Neither is comprehension — or direct and thorough apprehension — of an idea required for clear and distinct perception. The clarity with which the intellect discerns an idea can be evaluated either directly (in which case total comprehension is essential), or indirectly. Indirect assessment of such perception is carried out by testing the intelligibility of simultaneously denying part of an idea, while affirming the remainder. It is, in a sense, the effort to break apart an idea into its constituent relations, in an attempt to ascertain whether their union is a fiction of the mind, or a necessity of the world. Whenever such a contradictory idea is postulated, and it is unclear whether it obtains any lesser or greater degree of certainty than the original, we can be certain that at least in this respect the idea is ambiguous (or partakes in non-being). Where the postulated idea or proposition is absurd, we can be certain that the original idea obtains at least as much reality as is demanded by the relation in question.
Clarity, with respect to the incomprehensibility of the idea of God, can be achieved even though the idea itself evades direct examination. And, for Descartes, the clarity with which the intellect apprehends the idea of God is far greater than that of any other idea, in no small part due to the fact that there are innumerable attributes internal to the idea of God which cannot be contradicted intelligibly. Such is the nature of this peculiar idea, that it contains the certainty of its affirmation. But the method of testing clarity, by component negation, is applicable to all ideas, and is used with even greater success than direct illumination.

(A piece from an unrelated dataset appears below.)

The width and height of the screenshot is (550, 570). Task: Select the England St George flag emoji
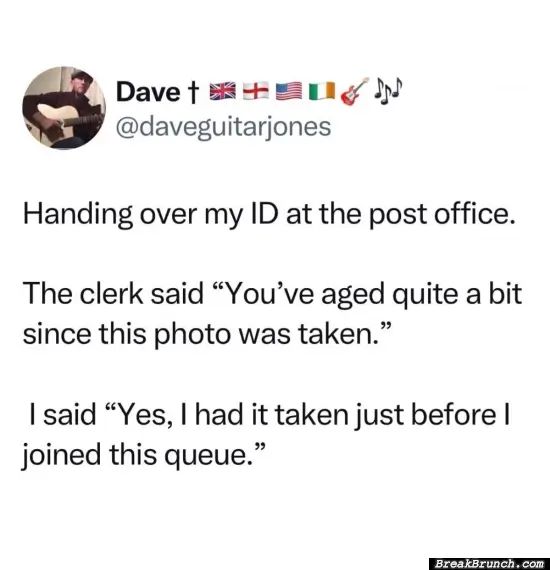(256, 91)
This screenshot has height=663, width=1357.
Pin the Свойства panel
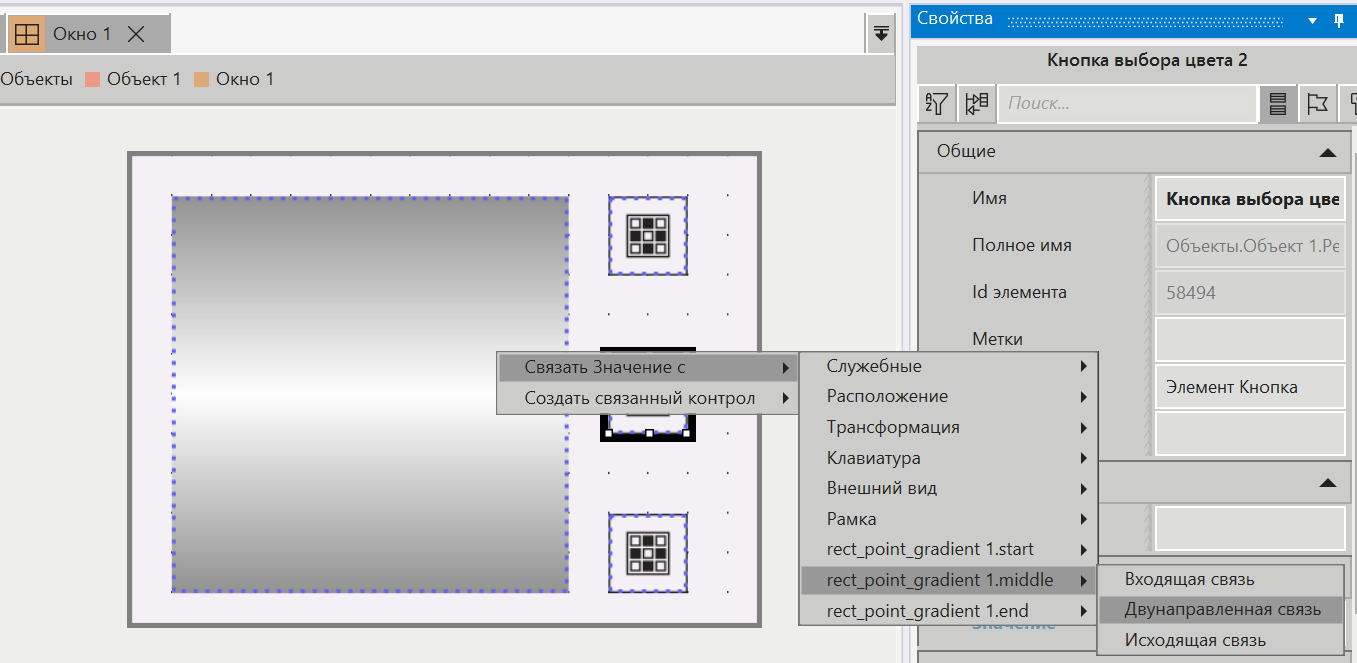1339,19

The two notions, of efficient causality and the indirect assessment of objective being, stand as the two methods whereby Descartes attempts to prove the existence of God. But these two directions offer insight into the nature of ideas themselves. They are caused entities, whose matter is the matter of thought, but whose structural or objective intricacy demands the sustaining influence of an extra-mental reality. They are entities of being, which obtain just as much objective reality as they clearly and distinctly implicate.
There are shortcomings to the Cartesian model. There does not seem to be a clear place for intellectual innovation. Indeed, all that can be thought is ‘in the world’ already, awaiting the light of some intellect to strike upon it. While this might be an adequate model in terms of making sense of past ‘discoveries’, it offers no insight into the generative process itself. It is a failure to make sense of Art, which is as certain a human reality as science. And it is hard to imagine the scientific endeavour itself devoid of an artistic kernel. New ways of thinking might later be described as ‘discoveries’, but for those who first explore them, they are reorientations of the world, not children of the world. Of course, this criticism is neither mortal nor catastrophic to the Cartesian project. It would have to be far better articulated, and more clearly shown to be at odds with Descartes’ thinking. Nevertheless, it should serve as food for thought; the stuff from which new ideas come, and the old find renewed sustenance or fade amidst a fresh shower of contradictions.